» Data for processing:

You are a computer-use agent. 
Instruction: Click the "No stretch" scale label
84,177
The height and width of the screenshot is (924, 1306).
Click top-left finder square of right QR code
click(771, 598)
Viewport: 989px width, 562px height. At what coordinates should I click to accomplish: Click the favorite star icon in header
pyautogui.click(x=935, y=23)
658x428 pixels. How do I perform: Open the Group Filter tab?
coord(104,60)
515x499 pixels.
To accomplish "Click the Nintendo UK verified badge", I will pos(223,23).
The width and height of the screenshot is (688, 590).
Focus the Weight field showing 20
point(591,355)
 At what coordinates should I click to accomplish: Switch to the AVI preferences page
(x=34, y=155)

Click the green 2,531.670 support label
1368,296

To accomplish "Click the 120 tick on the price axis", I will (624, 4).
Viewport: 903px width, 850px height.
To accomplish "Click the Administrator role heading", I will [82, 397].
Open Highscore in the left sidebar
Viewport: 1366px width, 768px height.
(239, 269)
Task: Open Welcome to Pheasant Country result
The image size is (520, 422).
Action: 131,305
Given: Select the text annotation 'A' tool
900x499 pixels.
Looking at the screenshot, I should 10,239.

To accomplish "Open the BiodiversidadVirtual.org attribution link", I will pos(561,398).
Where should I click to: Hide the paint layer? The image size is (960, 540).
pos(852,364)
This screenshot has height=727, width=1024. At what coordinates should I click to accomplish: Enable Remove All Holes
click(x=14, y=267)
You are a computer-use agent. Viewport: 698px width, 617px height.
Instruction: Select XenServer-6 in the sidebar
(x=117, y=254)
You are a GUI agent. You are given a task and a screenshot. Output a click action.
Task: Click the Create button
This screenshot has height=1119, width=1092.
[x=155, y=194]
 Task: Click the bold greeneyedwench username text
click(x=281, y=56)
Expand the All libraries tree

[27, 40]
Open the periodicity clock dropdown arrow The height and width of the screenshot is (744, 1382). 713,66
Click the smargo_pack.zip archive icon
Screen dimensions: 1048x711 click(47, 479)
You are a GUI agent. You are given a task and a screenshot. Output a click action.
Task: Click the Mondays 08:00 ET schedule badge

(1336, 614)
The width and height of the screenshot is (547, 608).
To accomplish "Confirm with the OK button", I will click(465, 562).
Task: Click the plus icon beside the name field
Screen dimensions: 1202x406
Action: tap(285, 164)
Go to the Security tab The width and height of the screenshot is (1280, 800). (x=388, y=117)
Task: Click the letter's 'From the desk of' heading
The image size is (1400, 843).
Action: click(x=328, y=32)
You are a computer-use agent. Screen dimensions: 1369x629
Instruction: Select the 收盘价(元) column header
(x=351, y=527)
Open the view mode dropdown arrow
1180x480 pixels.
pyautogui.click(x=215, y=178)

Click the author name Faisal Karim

» Aim of the task:
Copying word for word, give each line of the data above from the first one through the line containing "Open the periodicity", and nothing else.

» Answer box:
You are a computer-use agent. 
Instruction: Click the "No stretch" scale label
84,177
The height and width of the screenshot is (924, 1306).
Click top-left finder square of right QR code
click(771, 598)
Viewport: 989px width, 562px height. At what coordinates should I click to accomplish: Click the favorite star icon in header
pyautogui.click(x=935, y=23)
658x428 pixels. How do I perform: Open the Group Filter tab?
coord(104,60)
515x499 pixels.
To accomplish "Click the Nintendo UK verified badge", I will pos(223,23).
The width and height of the screenshot is (688, 590).
Focus the Weight field showing 20
point(591,355)
 At what coordinates should I click to accomplish: Switch to the AVI preferences page
(x=34, y=155)

Click the green 2,531.670 support label
1368,296

To accomplish "Click the 120 tick on the price axis", I will (624, 4).
Viewport: 903px width, 850px height.
To accomplish "Click the Administrator role heading", I will [82, 397].
Open Highscore in the left sidebar
Viewport: 1366px width, 768px height.
(239, 269)
Task: Open Welcome to Pheasant Country result
The image size is (520, 422).
Action: 131,305
Given: Select the text annotation 'A' tool
900x499 pixels.
Looking at the screenshot, I should 10,239.

To accomplish "Open the BiodiversidadVirtual.org attribution link", I will pos(561,398).
Where should I click to: Hide the paint layer? The image size is (960, 540).
pos(852,364)
This screenshot has height=727, width=1024. At what coordinates should I click to accomplish: Enable Remove All Holes
click(x=14, y=267)
You are a computer-use agent. Viewport: 698px width, 617px height.
Instruction: Select XenServer-6 in the sidebar
(x=117, y=254)
You are a GUI agent. You are given a task and a screenshot. Output a click action.
Task: Click the Create button
This screenshot has height=1119, width=1092.
[x=155, y=194]
 Task: Click the bold greeneyedwench username text
click(x=281, y=56)
Expand the All libraries tree

[27, 40]
Open the periodicity clock dropdown arrow The height and width of the screenshot is (744, 1382). 713,66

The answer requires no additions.